What to work on: Repeat word for word the lines from the one containing "The height and width of the screenshot is (374, 1236)." through the last line of the records, including both ends.

##### Supplied entries

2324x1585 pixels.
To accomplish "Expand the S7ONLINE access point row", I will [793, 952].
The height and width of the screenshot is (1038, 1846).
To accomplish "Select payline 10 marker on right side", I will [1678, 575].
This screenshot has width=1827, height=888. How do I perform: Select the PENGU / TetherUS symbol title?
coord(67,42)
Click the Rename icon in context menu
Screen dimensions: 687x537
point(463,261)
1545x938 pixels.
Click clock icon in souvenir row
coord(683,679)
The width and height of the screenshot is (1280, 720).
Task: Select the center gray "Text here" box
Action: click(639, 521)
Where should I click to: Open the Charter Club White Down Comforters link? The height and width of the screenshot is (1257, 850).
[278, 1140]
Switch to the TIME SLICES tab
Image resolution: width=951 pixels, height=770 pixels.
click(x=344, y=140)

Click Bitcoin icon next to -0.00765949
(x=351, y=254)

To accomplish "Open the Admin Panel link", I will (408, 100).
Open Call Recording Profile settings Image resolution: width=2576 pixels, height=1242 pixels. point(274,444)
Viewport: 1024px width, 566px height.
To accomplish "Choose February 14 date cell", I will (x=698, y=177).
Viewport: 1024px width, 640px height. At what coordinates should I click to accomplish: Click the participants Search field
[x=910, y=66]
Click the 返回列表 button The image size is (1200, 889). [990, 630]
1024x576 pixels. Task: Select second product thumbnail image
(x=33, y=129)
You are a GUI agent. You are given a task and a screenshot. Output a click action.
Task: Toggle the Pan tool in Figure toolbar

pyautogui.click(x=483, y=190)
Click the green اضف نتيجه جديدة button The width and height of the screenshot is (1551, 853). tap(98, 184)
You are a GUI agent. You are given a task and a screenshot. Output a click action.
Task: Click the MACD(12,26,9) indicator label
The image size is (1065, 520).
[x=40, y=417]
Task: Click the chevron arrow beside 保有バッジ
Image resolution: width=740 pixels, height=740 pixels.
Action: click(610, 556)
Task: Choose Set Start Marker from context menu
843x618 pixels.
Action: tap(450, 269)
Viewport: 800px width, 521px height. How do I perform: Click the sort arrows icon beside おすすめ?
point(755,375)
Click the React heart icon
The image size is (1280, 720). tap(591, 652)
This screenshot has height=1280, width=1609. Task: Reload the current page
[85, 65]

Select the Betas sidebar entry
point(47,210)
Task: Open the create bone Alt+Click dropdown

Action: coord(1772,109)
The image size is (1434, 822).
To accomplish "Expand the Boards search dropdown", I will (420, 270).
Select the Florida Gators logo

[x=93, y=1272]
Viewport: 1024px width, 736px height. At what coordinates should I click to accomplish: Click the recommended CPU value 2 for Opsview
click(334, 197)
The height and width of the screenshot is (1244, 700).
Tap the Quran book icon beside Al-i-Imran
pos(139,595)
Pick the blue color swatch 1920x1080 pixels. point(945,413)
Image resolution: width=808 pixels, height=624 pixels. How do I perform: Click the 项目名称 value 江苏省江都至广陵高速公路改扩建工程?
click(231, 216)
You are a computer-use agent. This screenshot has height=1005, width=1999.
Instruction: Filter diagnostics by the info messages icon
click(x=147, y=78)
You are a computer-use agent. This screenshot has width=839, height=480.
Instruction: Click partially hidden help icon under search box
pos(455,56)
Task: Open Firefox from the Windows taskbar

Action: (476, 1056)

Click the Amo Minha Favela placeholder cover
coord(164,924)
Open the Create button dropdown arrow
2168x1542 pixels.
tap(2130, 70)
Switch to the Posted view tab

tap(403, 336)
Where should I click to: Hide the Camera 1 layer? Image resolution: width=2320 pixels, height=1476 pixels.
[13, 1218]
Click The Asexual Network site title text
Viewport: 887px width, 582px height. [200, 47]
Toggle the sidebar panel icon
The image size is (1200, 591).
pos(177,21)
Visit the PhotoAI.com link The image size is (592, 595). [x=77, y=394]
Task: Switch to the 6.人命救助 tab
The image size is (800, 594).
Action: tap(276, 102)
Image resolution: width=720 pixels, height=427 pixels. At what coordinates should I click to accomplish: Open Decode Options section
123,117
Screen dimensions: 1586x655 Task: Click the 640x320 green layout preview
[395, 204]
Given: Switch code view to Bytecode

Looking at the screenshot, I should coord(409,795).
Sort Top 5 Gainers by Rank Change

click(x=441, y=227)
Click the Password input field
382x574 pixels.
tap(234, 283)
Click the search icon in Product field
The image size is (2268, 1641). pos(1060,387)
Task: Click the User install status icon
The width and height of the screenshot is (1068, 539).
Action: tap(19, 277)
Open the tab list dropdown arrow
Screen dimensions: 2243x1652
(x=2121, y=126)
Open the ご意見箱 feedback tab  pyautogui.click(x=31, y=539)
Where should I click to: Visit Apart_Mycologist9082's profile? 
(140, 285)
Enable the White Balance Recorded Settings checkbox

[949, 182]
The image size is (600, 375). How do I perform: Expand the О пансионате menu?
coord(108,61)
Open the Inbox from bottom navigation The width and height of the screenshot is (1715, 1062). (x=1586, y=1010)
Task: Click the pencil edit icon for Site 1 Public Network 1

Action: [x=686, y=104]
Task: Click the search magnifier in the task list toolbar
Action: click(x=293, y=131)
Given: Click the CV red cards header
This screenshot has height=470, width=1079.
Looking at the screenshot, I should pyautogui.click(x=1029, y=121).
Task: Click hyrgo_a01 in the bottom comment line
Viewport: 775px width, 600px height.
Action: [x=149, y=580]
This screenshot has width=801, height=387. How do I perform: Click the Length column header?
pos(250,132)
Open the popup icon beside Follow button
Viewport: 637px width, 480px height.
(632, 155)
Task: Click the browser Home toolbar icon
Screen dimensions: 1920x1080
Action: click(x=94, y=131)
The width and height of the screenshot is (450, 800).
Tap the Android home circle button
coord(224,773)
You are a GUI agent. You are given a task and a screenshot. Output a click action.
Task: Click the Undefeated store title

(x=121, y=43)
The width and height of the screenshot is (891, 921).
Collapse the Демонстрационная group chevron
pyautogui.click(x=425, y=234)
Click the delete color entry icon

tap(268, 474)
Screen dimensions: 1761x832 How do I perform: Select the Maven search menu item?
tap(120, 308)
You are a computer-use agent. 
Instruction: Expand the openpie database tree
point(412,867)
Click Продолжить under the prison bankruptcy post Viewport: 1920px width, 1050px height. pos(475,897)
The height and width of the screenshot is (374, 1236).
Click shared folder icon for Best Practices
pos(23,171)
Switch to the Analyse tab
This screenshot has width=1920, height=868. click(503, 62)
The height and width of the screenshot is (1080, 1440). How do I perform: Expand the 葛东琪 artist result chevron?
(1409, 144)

##########

Expected answer:
The height and width of the screenshot is (374, 1236).
Click shared folder icon for Best Practices
pos(23,171)
Switch to the Analyse tab
This screenshot has width=1920, height=868. click(503, 62)
The height and width of the screenshot is (1080, 1440). How do I perform: Expand the 葛东琪 artist result chevron?
(1409, 144)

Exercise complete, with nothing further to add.